▸ Explore the material:
- A) List the full name of every person named in the passage about Yehuda Glick's Temple Mount activism.
- B) Carry the passage about Yehuda Glick and the Temple Mount forward, picking up right after its final sentence.

Glick’s critics and supporters alike praise him as a gentle and benign man who seems sincerely interested in enabling members of all religions to coexist on the mount. A 2014 video shows him happily reciting a prayer in Arabic with Muslim worshippers. The men then repeat a verse in Hebrew from Psalm 24.

Analysts say Glick’s activism, however well-intentioned, could empower extremists and heighten an already explosive mood on the mount. Palestinian leaders have accused Israel’s government of planning to change the site’s fragile status quo, which Israeli leaders fervently deny. The recent wave of Palestinian stabbing attacks in Israel began following riots and clashes on the mount.

“He’s part of a movement that deals in pyromania,” said Daniel Seidmann, an attorney and expert in Jerusalem’s geopolitics. “There are few threats that create a clear and present danger to the most vital interests of Israel more than a radical change on the Temple Mount.”

But David Haivri, a spokesman for Israeli settlements in the northern West Bank and a friend of Glick’s, called him “very lovable.” Haivri said that while Glick focuses on a combative issue, he comes at it in a warm and accessible way.

“A lot of people consider him an extremist because he’s so concerned with the right of Jewish prayer on the Temple Mount,” Haivri said. “They’ll discover that he’s bringing that to the table with a different type of platform. Extremism is absent in Yehuda Glick’s platform.”

Some of Glick’s fellow travelers are more provocative. When then-Housing Minister Uri Ariel, a member of the pro-settler Jewish Home party, visited the mount ahead of Rosh Hashanah in 2014, he called for Jews in the future to “ascend the mount and be seen for festivals, to bring sacrifices.”

▸ Saved entries:
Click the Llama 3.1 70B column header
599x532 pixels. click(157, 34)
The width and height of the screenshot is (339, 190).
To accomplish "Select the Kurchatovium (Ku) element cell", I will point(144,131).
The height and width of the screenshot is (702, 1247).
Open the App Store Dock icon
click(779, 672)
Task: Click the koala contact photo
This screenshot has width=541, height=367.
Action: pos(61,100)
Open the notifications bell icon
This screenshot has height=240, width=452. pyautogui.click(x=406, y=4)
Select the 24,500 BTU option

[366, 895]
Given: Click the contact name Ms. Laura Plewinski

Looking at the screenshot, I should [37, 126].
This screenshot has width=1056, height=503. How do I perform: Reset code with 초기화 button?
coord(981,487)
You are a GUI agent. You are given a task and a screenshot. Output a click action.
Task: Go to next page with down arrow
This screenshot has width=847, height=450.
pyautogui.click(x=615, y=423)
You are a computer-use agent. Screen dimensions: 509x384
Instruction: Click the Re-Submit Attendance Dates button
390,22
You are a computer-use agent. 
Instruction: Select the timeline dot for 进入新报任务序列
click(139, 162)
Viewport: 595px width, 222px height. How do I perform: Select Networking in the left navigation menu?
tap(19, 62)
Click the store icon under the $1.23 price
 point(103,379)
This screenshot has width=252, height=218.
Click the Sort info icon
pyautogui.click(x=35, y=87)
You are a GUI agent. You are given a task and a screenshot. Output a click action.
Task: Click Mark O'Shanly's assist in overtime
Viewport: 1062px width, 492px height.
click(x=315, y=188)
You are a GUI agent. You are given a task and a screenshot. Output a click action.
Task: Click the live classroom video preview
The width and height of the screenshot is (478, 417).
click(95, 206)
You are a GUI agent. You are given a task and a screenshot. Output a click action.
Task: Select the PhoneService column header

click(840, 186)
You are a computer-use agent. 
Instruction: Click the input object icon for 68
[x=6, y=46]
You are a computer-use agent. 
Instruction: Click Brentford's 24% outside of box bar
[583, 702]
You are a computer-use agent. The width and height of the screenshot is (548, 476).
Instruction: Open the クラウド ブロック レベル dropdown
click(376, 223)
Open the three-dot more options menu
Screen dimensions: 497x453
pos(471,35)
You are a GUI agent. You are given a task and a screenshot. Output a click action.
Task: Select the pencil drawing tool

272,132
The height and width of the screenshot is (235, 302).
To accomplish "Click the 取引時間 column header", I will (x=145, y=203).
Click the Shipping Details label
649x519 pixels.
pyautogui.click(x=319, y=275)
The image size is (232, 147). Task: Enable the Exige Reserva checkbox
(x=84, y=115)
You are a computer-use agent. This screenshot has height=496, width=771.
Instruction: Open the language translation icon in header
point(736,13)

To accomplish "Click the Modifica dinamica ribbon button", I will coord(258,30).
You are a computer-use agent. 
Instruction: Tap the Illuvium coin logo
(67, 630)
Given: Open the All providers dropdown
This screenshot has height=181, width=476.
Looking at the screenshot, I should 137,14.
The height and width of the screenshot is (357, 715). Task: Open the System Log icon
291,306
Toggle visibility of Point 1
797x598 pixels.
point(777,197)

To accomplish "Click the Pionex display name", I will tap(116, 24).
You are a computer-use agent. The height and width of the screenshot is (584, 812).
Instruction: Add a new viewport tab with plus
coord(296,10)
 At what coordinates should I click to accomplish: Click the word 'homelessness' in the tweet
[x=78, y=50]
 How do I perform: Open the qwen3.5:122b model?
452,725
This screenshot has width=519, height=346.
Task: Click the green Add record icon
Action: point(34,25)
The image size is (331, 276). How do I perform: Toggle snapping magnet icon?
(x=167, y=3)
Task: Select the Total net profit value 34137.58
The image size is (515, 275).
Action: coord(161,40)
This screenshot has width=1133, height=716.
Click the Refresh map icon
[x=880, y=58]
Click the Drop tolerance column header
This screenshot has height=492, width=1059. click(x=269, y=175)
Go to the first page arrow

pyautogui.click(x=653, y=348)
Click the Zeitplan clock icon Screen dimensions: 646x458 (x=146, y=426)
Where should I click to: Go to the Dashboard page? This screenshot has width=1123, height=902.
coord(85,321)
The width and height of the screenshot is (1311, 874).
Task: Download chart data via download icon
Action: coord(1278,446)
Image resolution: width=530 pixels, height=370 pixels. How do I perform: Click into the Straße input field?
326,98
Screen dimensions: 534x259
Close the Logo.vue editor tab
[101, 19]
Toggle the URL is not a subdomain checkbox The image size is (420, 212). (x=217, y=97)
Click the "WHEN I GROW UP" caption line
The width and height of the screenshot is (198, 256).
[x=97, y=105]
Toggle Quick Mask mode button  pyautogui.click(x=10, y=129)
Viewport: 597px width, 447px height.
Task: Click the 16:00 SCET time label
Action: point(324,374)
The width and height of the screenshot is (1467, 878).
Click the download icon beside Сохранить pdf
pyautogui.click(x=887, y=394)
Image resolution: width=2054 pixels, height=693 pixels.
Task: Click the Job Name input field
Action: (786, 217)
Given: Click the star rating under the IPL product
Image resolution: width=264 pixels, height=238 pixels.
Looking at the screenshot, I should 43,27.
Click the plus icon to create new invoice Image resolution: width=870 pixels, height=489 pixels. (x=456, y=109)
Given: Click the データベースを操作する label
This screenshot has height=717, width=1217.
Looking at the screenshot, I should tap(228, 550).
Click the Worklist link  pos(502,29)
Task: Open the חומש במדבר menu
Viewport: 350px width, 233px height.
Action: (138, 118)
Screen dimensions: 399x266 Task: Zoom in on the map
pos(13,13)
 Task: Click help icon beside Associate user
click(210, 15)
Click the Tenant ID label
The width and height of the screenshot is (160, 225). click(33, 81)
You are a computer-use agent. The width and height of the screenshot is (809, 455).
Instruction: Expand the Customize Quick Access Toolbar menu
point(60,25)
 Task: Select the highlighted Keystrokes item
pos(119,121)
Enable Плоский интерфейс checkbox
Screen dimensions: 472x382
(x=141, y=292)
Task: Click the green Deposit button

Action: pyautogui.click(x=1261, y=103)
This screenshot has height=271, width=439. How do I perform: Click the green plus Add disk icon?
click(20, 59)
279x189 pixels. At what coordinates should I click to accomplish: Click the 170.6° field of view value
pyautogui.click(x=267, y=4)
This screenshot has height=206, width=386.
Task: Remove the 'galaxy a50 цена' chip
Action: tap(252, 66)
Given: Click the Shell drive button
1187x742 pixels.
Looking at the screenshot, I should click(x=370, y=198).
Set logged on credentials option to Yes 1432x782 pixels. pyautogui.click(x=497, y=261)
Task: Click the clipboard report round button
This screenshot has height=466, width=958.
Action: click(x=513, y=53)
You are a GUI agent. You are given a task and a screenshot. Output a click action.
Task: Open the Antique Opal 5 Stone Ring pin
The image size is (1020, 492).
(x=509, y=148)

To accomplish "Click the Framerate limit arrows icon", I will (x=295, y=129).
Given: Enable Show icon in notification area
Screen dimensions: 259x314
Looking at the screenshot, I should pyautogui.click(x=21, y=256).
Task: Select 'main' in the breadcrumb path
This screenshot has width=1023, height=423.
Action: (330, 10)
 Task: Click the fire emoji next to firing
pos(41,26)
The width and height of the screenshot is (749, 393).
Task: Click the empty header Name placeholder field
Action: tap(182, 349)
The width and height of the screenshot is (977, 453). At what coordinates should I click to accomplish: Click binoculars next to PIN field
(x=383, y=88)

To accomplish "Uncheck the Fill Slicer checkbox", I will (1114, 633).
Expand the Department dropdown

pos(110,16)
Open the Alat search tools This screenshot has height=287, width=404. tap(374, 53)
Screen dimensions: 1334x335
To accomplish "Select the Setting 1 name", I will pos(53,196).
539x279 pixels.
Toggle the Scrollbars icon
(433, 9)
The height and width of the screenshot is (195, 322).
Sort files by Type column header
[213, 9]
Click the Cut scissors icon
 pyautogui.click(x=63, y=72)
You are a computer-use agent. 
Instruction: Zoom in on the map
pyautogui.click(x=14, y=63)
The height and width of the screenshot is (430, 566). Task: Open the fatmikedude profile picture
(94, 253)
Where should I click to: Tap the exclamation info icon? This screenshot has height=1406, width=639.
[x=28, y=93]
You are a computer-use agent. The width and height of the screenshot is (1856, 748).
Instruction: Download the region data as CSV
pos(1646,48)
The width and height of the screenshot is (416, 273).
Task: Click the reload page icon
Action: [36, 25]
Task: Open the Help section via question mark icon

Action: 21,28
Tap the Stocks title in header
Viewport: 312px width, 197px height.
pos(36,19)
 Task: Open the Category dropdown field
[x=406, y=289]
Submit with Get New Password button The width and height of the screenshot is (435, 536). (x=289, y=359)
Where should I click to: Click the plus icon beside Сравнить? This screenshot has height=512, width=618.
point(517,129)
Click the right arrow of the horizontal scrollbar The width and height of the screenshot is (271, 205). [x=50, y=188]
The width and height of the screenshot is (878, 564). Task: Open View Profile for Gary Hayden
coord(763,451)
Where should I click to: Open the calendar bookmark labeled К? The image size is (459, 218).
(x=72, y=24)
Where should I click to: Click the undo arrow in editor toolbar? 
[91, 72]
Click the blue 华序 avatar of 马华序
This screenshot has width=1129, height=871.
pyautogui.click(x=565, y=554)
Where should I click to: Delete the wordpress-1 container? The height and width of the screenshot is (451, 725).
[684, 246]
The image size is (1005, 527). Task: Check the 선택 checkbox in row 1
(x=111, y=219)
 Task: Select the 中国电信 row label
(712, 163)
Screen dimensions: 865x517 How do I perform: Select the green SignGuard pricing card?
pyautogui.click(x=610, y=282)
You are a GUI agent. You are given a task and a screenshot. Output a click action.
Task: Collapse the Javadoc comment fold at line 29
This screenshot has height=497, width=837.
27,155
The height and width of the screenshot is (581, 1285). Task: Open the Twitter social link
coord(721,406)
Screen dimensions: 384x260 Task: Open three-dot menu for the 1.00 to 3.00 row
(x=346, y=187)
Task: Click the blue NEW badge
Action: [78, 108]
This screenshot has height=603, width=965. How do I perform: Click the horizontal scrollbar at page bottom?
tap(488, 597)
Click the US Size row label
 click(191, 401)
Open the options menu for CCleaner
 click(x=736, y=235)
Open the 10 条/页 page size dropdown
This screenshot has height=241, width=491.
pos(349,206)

▸ Task answers:
- A) Yehuda Glick, Daniel Seidmann, David Haivri, Uri Ariel

- B)
Glick has also run into his share of trouble at the mount. He has repeatedly been barred from the site and was charged with assaulting a Muslim female activist in 2014. The charges were dropped in February.

Michael Melchior, a former government minister who was active with Glick’s father, Shimon, in the liberal-religious Meimad party, also questioned whether Glick should be celebrated as a voice of tolerance. While Melchior admires Glick’s use of universalist language in his Temple Mount work, he said Glick is inconsistent for not advocating for Palestinian rights.

“The human rights motive is used to say, ‘well, why shouldn’t Jews have the right to pray everywhere?’” Melchior said. “But the human rights motive is a universal motive. If you believe in human rights, will you apply that to everything else that has to do with human rights?”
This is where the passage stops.